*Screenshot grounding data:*
Segment Open
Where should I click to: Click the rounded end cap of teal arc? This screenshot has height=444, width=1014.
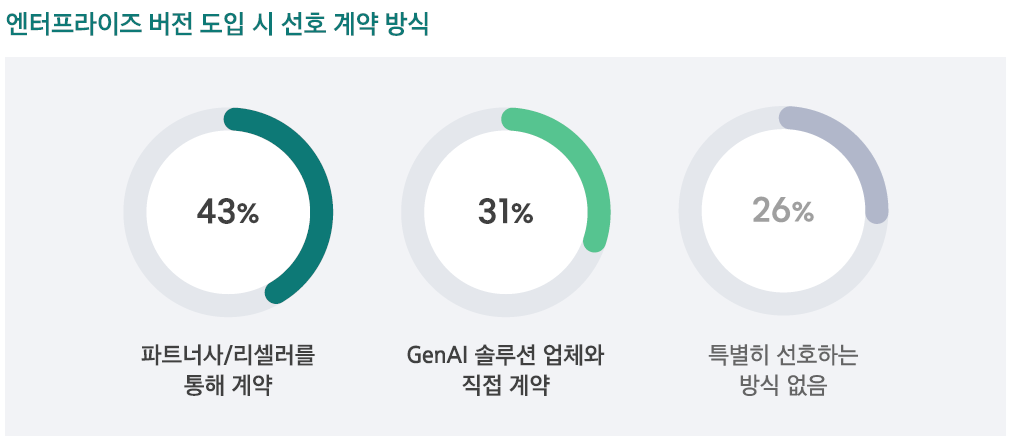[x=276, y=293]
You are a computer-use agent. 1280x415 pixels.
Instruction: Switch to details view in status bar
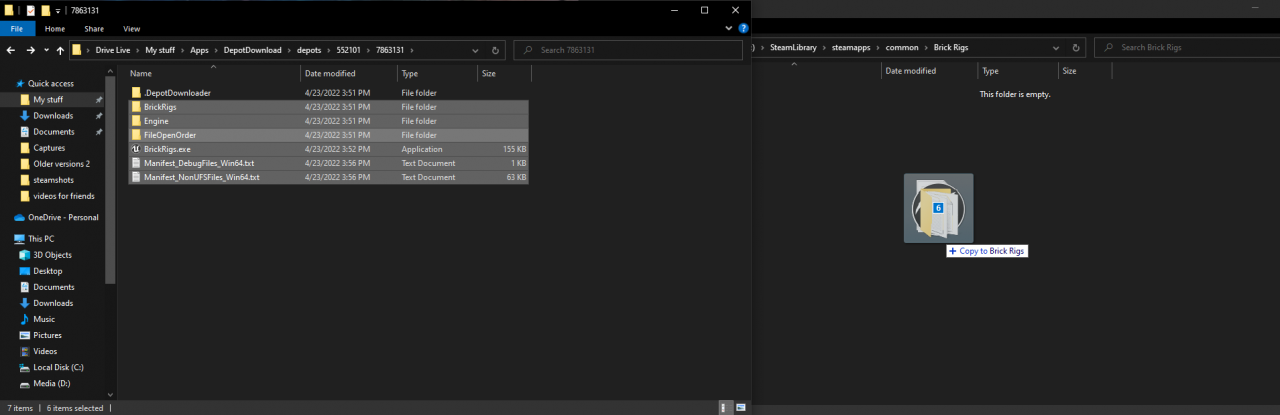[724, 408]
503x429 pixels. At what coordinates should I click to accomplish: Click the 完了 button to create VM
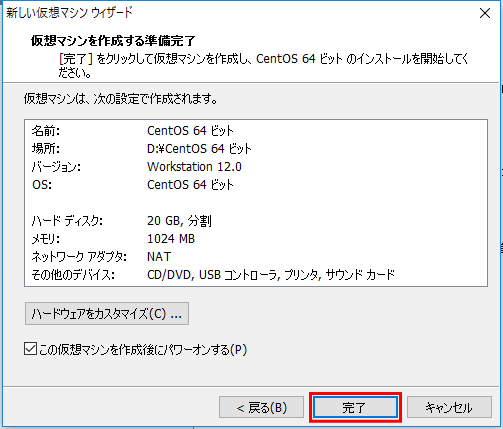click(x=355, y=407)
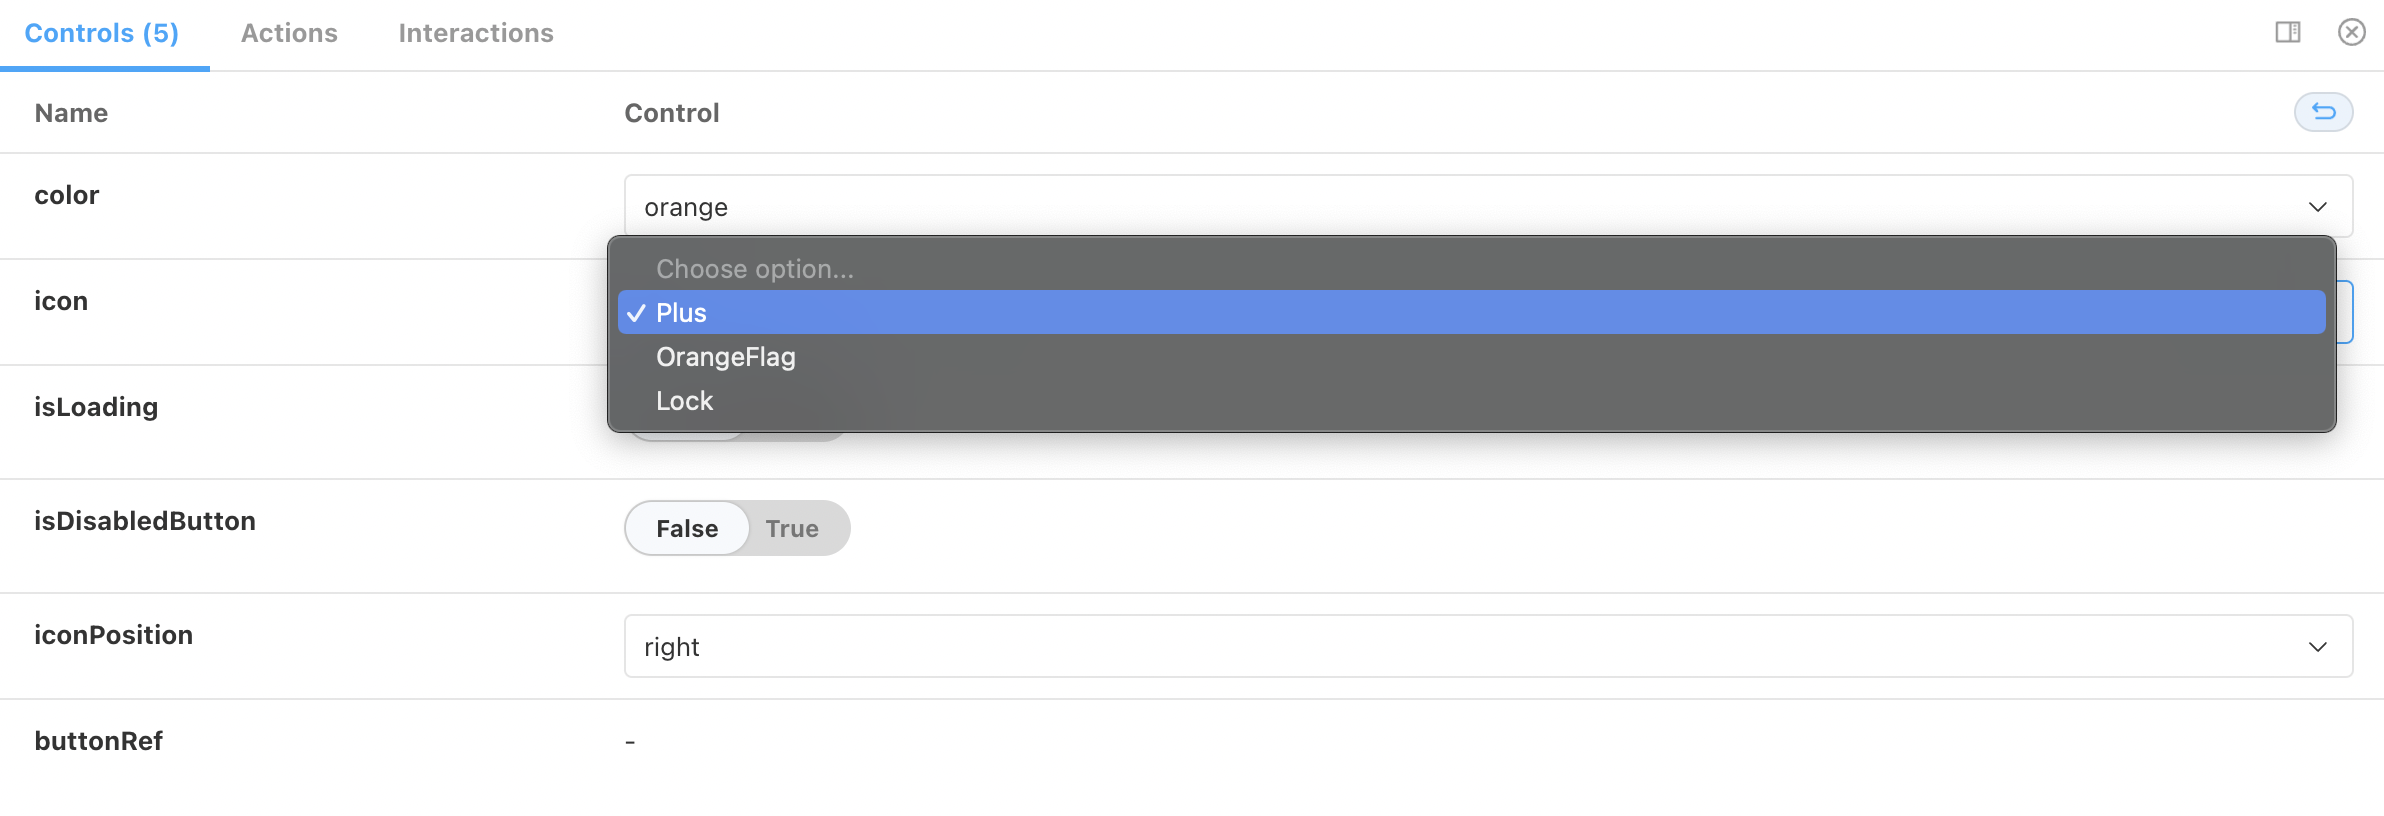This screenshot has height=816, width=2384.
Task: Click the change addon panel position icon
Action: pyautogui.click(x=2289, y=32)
Segment Closed
*Your task:* Retype each entry above character for character; pictures stay out.

*Exercise solution:*
Where should I click to: Click the rounded end cap of teal arc? This screenshot has height=444, width=1014.
[x=276, y=293]
You are a computer-use agent. 1280x415 pixels.
Instruction: Switch to details view in status bar
[724, 408]
503x429 pixels. At what coordinates should I click to accomplish: Click the 完了 button to create VM
click(x=355, y=407)
This screenshot has height=816, width=2384.
Task: Click the change addon panel position icon
Action: pyautogui.click(x=2289, y=32)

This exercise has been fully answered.